## [Passage given]
────────────────

In general, a recourse liability is a liability for which the borrower is personally liable and which extends to all of the borrower's assets. Nonrecourse liabilities require the lender to look only to the property that secures the liability for repayment. In the partnership context, this determination is based on whether, and to the extent, a particular partner bears any economic risk of loss with respect to the repayment of the liability. This is important because a partner's share of partnership liabilities are included in the partner's basis in his partnership interest which affects the amount of (i) partnership losses the partner may deduct, (ii) gain or loss the partner is required to recognize on the sale of his partnership interest, and (iii) gain resulting from a cash distribution from the partnership to the partner. Classification of a partnership liability as recourse or nonrecourse is a critical first step towards properly allocating partnership liabilities among the partners and the rules for making this determination are found under Section 752 of the Internal Revenue Code (the "Code") and the accompanying Treasury Regulations.
Code Section 1001 provides the rules for calculating gain or loss on the sale or other disposition of property. Under Code Section 1001, gain or loss equals the difference between the amount realized by the taxpayer and the taxpayer's adjusted basis in the property at the time of the sale or other disposition. When property secured by a recourse liability is transferred to the lender in satisfaction of the liability (i.e., foreclosure), Code Section 1001 requires the transaction to be bifurcated - the taxpayer's amount realized from the transfer equals the fair market value of the encumbered property, and any recourse liability in excess of this fair market value is treated as COD income. By comparison, when property secured by a nonrecourse liability is transferred to the lender in satisfaction of the liability, the taxpayer's amount realized from the transfer includes the entire amount of the nonrecourse liability (with no amount characterized as COD income). This can be a critical distinction for insolvent taxpayers because COD income may be excluded from an insolvent taxpayer's income to the extent of the taxpayer's insolvency. As CCA 201525010 makes clear, the classification of a liability as recourse or nonrecourse for Code Section 752 purposes has no relevance to the classification of a liability as recourse or nonrecourse for Code Section 1001 purposes.

────────────────

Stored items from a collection
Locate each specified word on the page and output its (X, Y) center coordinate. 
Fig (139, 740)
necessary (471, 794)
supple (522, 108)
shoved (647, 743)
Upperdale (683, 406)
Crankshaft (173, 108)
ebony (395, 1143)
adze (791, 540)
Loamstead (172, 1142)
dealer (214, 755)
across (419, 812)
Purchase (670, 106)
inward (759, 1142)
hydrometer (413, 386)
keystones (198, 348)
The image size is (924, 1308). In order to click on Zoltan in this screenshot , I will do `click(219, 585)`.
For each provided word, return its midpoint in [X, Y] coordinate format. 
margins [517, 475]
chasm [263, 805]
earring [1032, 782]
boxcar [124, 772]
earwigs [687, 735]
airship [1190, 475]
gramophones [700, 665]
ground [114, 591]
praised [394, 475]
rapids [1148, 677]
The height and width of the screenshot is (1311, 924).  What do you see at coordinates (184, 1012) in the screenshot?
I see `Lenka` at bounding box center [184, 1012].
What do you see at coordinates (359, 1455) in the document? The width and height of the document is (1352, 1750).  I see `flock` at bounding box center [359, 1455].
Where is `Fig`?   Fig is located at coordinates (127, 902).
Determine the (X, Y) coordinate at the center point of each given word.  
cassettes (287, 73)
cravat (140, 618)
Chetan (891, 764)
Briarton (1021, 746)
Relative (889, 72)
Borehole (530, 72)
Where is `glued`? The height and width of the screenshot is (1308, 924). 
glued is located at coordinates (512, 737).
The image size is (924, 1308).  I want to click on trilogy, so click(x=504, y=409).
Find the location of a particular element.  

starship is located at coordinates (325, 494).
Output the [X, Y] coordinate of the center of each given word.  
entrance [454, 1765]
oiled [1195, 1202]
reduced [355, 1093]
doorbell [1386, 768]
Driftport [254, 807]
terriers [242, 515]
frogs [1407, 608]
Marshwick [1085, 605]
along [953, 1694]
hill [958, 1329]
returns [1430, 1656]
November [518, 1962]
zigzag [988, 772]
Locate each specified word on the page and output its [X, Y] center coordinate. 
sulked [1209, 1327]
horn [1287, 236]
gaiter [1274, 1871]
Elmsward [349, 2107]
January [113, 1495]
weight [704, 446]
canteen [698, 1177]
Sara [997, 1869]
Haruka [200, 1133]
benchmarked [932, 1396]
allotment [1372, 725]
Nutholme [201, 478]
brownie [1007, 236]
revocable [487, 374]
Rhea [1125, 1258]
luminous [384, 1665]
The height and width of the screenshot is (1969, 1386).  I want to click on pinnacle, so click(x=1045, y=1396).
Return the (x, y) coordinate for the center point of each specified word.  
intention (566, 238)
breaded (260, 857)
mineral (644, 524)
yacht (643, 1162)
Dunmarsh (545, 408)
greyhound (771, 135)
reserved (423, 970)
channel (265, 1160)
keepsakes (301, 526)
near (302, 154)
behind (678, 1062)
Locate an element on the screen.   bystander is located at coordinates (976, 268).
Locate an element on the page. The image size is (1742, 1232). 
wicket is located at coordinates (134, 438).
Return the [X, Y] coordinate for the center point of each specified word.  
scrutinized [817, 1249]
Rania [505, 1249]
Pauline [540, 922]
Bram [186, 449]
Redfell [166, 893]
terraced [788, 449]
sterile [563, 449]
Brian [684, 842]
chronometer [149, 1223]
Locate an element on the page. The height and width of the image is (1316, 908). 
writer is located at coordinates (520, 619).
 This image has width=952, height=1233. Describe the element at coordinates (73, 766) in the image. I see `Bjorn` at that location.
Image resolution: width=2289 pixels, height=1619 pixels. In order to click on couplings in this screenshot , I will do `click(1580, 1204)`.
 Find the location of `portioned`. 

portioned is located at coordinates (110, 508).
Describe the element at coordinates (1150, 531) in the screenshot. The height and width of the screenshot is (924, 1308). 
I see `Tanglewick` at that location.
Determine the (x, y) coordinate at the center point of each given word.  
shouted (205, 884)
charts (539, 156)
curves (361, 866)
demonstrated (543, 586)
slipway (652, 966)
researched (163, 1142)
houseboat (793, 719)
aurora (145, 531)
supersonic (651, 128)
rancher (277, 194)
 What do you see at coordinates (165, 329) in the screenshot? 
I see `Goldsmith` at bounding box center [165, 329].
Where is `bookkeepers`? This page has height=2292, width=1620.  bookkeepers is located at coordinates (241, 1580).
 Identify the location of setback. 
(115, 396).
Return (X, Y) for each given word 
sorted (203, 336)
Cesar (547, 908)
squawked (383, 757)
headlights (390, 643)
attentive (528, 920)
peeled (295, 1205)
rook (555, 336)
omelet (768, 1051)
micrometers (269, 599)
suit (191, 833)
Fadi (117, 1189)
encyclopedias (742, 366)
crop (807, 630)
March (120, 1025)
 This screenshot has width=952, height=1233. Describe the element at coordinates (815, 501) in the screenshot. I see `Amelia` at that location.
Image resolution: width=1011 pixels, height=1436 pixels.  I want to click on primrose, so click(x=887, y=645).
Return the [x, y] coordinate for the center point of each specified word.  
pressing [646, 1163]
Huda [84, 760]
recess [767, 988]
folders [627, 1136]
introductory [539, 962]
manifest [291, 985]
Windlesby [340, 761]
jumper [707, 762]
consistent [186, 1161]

────────────────

## [Job A]
According to the passage on recourse and nonrecourse liabilities, a partner's basis in his partnership interest affects three amounts. List all of them.
## [Job B]
Write the next part of the passage on recourse and nonrecourse liabilities, starting after its final sentence.

## [Task response A]
(i) Partnership losses the partner may deduct
(ii) Gain or loss the partner is required to recognize on the sale of his partnership interest
(iii) Gain resulting from a cash distribution from the partnership to the partner

## [Task response B]
CCA 201525010 addressed a situation in which a group of investors formed a limited liability company ("LLC") (taxed as a partnership) as a single purpose entity ("SPE") for the sole purpose of developing real estate (the "Property"). The LLC obtained a loan to purchase the Property which was secured by a deed to the Property, a general assignment of the LLC's rights, title and interest in and to the Property, a general assignment of the members' rights, title and interest in and to the Property, pledges of membership interests in the LLC, and unlimited, unconditional and irrevocable guarantees by each LLC member. The notes that evidenced the loan did not expressly indicate whether they were recourse or nonrecourse to the LLC. The lender foreclosed on the Property when the LLC failed to make timely payments and the Property was ultimately transferred to the lender in satisfaction of the loan. For the LLC's tax year that included the foreclosure, the LLC reported the foreclosure income as COD income based on the reasoning that the loan was a recourse liability under Section 752. This COD income was passed through to the members and the members who were insolvent excluded their share of COD income from taxable income to the extent of their respective insolvencies.
The IRS field agent in the process of auditing the LLC questioned whether the loan should be treated as a nonrecourse liability to the LLC. If this was the correct result, the full amount of the loan would be included in the LLC's amount realized from the foreclosure rather than COD income and no portion of the amount could be excluded by the insolvent members. The LLC believed that since members personally guaranteed the loan, the loan met the definition of a recourse liability under the Section 752 regulations and therefore should be treated as a recourse liability for Section 1001 purposes.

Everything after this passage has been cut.